皆さんは、いまどんなゲームを楽しんでいますか?
いま楽しんでいるそのゲームが、皆さんの手に届くまでにさまざまな人たちの苦労がたくさん詰まっているってことをご存じでしょうか?

以前、スゴロックスはゲーム業界のベテラン(オジサン)集団とご紹介しましたが、中には30年近い強者(つわもの)もおります。今回は、そんな強者が、若輩デバッカーだったころのお話です。
まさに、昭和の体育教師が現在の令和にタイムスリップし、セクハラNGの今と、なんでもOKだった昭和のギャップを描いた人気ドラマ『不適切にもほどがある』(”ふてほど”)みたいな世界でした。

そしてちょうどいま、デバッガー視点で物語が描かれている左藤真通氏の人気コミックこの世界は不完全すぎるのアニメ放映もやっていますので、そちらとあわせてお楽しみください。

◆「デバッグ」とは、砂漠の中から砂金を探すようなもの

デバッカーとは、ゲームの不具合、バグなどがないか、発売前のゲームをプレイしてチェックする人を指します。

意図した挙動をしているか? フリーズしないか(画面が固まってしまい、動かない)?進行不能にならないか?
表示が崩れていないか? 不適切な表現はないか? 誤字脱字がないか?などをチェックしていきます。

デバッカーの作業で一番重要な作業は、バグを見つける事はもちろん、見つけたバグの「再現性を見つける事」が何より重要。
なぜ重要かというと、再現を見つける事でバグの原因、バグの対応法が分かるからです。

誤字脱字やグラフィックの不具合は、一見すれば分かりますが、タチが悪いのが、画面がフリーズし、操作不能になってしまう事象で、かつ、毎回起こる訳ではないというもの。

════════

課題 1 — 記録の中から、文字列「code」を含む行をすべて抜き出して返してください。
本文と記録は、互いに関係のない別々の資料です。

目標位置の記録
════════

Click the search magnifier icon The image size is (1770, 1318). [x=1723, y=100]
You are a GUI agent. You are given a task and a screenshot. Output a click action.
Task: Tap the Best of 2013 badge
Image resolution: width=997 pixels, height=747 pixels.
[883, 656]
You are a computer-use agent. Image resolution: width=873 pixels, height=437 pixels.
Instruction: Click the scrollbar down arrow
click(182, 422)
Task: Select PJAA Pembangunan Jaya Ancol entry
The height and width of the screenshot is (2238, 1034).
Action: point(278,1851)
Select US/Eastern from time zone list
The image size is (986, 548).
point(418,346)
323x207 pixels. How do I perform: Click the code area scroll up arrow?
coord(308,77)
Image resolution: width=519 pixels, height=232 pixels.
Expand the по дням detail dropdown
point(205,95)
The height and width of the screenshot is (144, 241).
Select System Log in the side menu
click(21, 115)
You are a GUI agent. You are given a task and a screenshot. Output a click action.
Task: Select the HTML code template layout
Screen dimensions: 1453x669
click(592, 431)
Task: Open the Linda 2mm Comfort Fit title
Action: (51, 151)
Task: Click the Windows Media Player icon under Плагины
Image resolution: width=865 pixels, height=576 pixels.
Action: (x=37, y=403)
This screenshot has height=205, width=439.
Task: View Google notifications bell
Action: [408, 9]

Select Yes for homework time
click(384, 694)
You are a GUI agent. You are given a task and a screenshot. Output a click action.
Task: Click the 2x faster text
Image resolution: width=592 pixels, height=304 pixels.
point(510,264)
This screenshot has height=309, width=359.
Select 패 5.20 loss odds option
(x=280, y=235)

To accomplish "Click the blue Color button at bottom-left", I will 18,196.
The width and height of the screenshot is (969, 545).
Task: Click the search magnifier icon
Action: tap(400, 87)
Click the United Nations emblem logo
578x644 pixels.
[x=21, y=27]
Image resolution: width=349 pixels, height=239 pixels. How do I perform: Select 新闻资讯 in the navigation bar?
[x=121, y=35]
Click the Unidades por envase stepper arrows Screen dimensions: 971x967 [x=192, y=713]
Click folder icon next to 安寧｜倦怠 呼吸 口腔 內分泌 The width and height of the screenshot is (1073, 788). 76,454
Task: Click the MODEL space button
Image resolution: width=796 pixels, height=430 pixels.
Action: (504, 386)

════════

課題 2 — ゲームのデバッグを紹介する本文を、最後の文の後から引き継いで書き進めてください。

期待される出力 1 —
323x207 pixels. How do I perform: Click the code area scroll up arrow?
Task: Select the HTML code template layout

期待される出力 2 —
例えば、レースゲームで、ある特定の橋を渡った時にフリーズしてしまう。
それが毎回ではなく、しかもいろいろな車種で起こって状況が限定できない‼

デバッカーは、バグを発見したらデバックシートに、その時の状況をこと細かくメモします。
車種、何キロくらいだったか、近くに他の車がいたか、起動してからの経過時間、どういう改造をしていたのか、敵車は何台だったのか、天気は?などなど…。
そして、このデバックシートを参考にプログラマやデザイナー、プランナーが修正をしていきます。
その時、その再現性がないと原因究明に途方もない時間を費やしてしまいます。

一方、デバッカーはこのバグの再現性を見つけ、確定させるため、繰り返し繰り返し、状況などを少し変えながらプレイし続けます。時には、条件、状況は関係なく、コントローラの操作が原因で、決定ボタンを押しながら、スティックを右に入れるだけなどといったときは本当に凹みます

◆”ふてほど”な(⁉) デバッグ報告儀式

精魂込めて記入し、提出したデバックシート。
時に担当者から「呼び出し」がかかり、担当者へ説明することがあります。
これが非常にドキドキです。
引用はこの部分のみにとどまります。